Unnamed: 0,BP,FF,JY,BP_f,FF_f,JY_f
0,0.906442,-1.512765,-5.585466,0.899493,-1.50891,-5.562283
1,0.911037,-1.520054,-5.582539,0.905798,-1.517903,-5.577502
2,0.944684,-1.467504,-5.575917,0.940826,-1.465454,-5.561502


In [15]:
# let's at first do only for the 1-lag
k = 3
# note, that in order to construct our model,
# we need to say that we ate in the period t+k. Then k-lag - period t.
# current spot prices for pound, franc and yen.

s_t_k = data.iloc[:, :3]

# lagged values
s_t = s_t_k.shift(-k)
# calculate the exchange rate depreciation
e_d = (s_t - s_t_k.values).dropna().values
# current futures values
f_t_k = data.iloc[:, 3:]
# now calculate the forward premium
f_p = (f_t_k - s_t_k.values).iloc[:e_d.shape[0]].values

Because k = 3 > 1(# of lags) => $e_t$ serially correlated. Thus, HAC is needed => Newey-West estimator (the standard one).

In [16]:
# Loop through OLS (for each currency)
coef_names = [['alpha_1', 'beta_1'], ['alpha_2', 'beta_2'], ['alpha_3', 'beta_3']]
names = data.columns.tolist()
for i, name in enumerate(coef_names):
    print("OLS for " + names[i])
    
    X = sm.add_constant(f_p[:, i])
    Y = e_d[:, i]
    
    # Initialize the Estimators class with data
    esti = est(X, Y)
    
    # Estimate beta
    beta_hat = esti.beta_est()
    
    # Calculate Newey-West standard errors
    V_hat = esti.NW_est(beta_hat)
    SDs = esti.SD(V_hat)
    
    # Perform Wald test
    p_val = esti.Wald_test(beta_hat, V_hat, np.array([[0, 1], [1, 0]]), np.array([1, 0]))
    
    # Print coefficients with their standard errors
    for coef, coef_name, sd in zip(beta_hat, coef_names[i], SDs):
        print(f"{coef_name}: {round(coef, 4)} ({round(sd, 4)})")
        
    print("p-value for Wald test" + "is:", round(p_val, 3), end="\n\n")
    print('----------------------\n')

OLS for BP
alpha_1: -0.0187 (0.0076)
beta_1: -2.0586 (0.7002)
p-value for Wald testis: 0.0

----------------------

OLS for FF
alpha_2: -0.0044 (0.0091)
beta_2: -0.4804 (0.8427)
p-value for Wald testis: 0.153

----------------------

OLS for JY
alpha_3: 0.0131 (0.0071)
beta_3: -0.602 (0.4634)
p-value for Wald testis: 0.002

----------------------



On 5% level the $H_0$ is not rejected for franc, but is rejected for pound, yen. (3 months forecast)

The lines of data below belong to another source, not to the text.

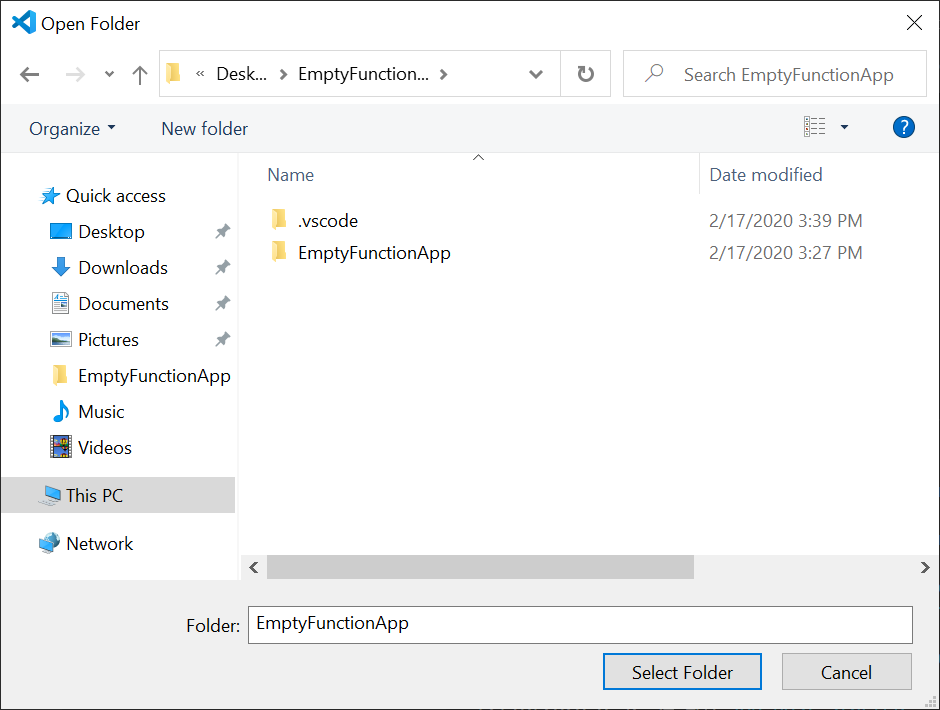Select This PC in the navigation pane
The height and width of the screenshot is (710, 940).
pos(95,495)
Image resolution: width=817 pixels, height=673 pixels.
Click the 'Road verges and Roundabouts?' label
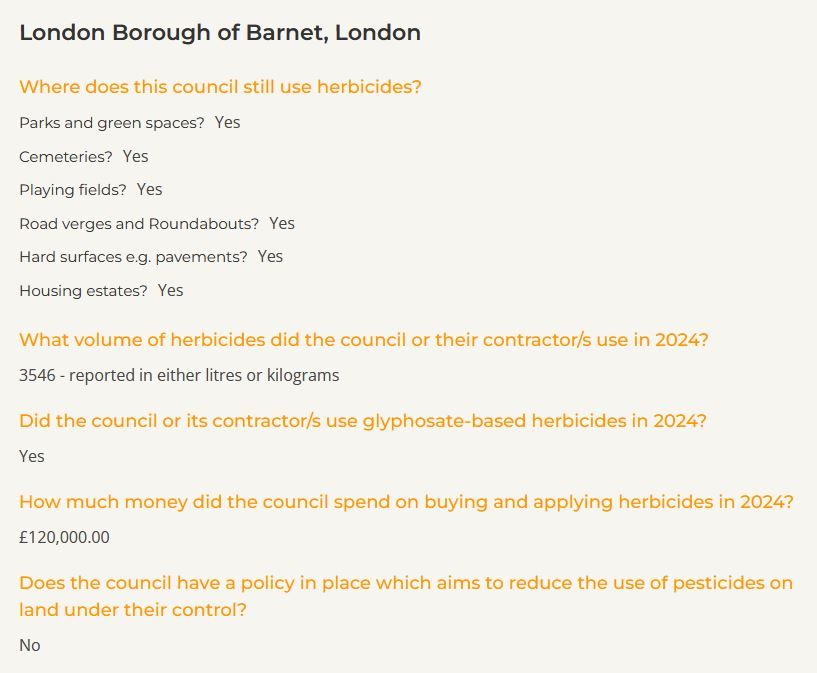click(139, 224)
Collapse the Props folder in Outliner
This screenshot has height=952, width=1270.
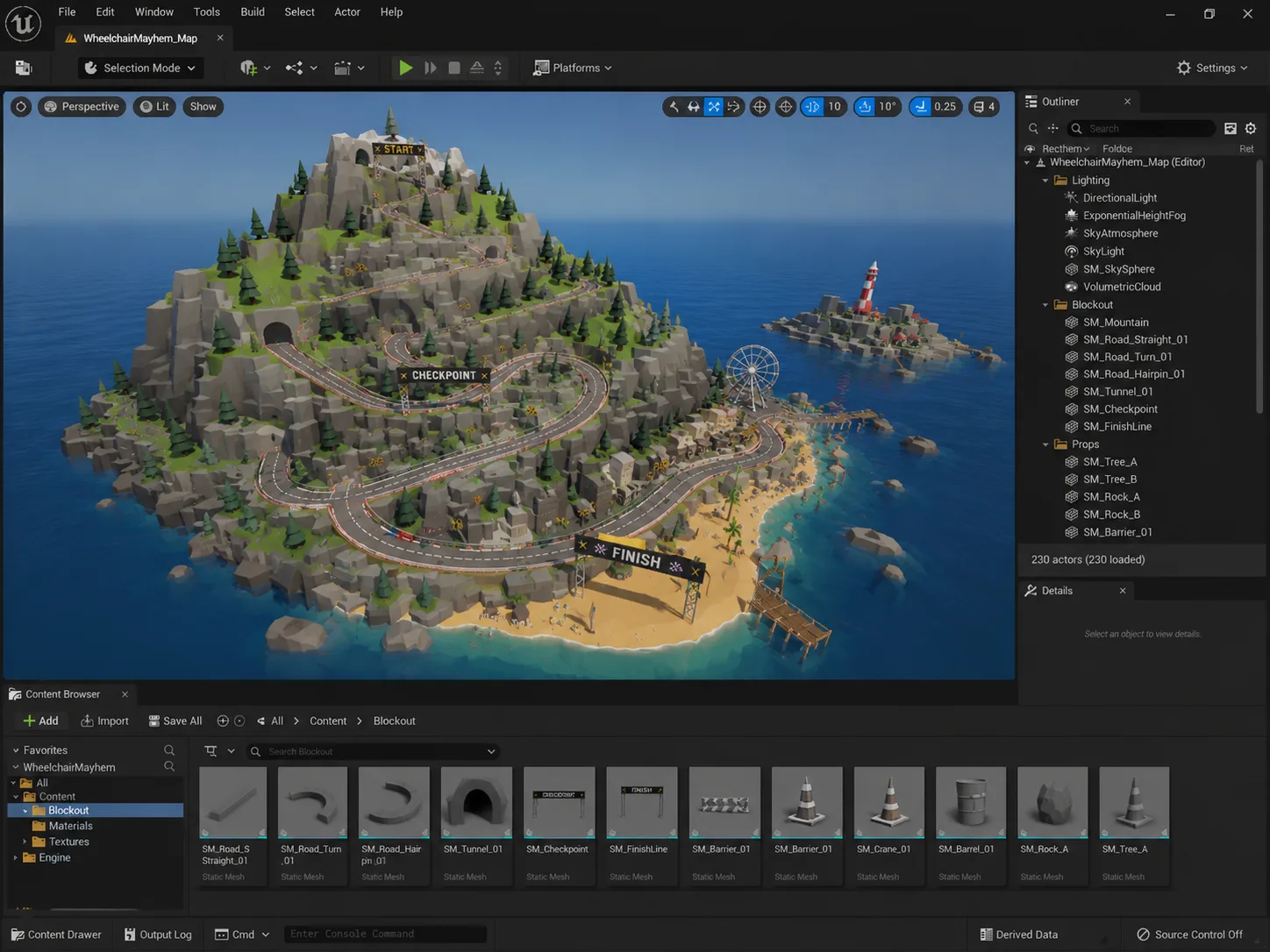(x=1045, y=444)
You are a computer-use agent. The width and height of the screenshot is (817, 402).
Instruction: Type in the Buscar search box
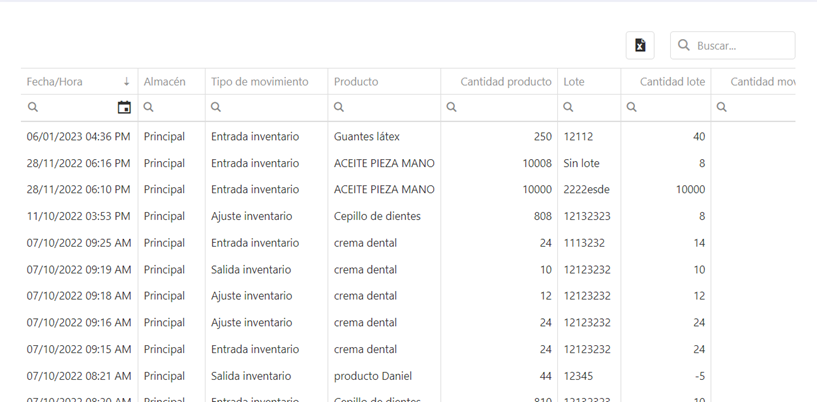click(x=742, y=45)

recall the results for one month forecast:

On 5% level the $H_0$ is not rejected for franc, yen, but is rejected for pound. (1 month forecast)

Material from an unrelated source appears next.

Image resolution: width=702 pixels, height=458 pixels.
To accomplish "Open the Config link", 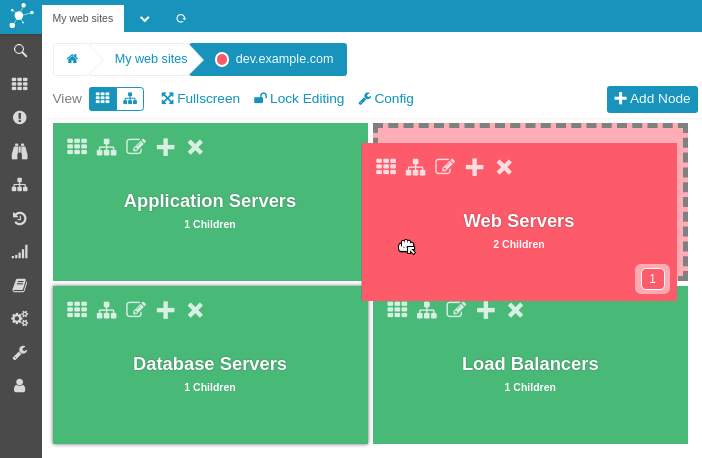I will click(x=386, y=99).
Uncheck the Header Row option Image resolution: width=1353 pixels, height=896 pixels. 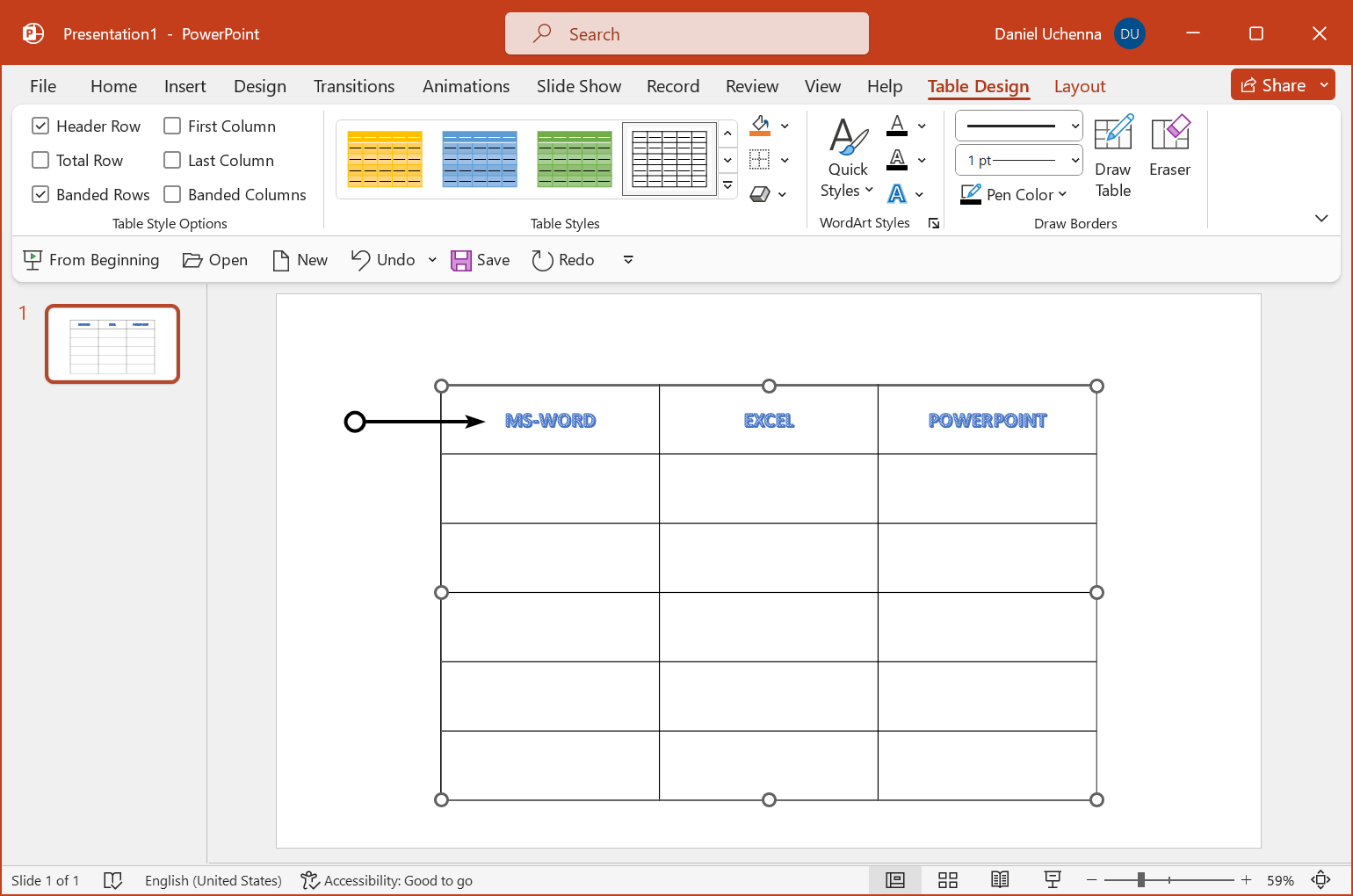click(x=40, y=125)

Two procedures suggest that the null hypothesis is rather not true for the pound, but true for the franc. For Yen it isn’t that obvious (for 1 month forecast- rejected $H_0$, 3 months forecast - not).

Given that beta are negative and not nearly 1 as assumed, the cases when the null hypothesis is not rejected cause doubts.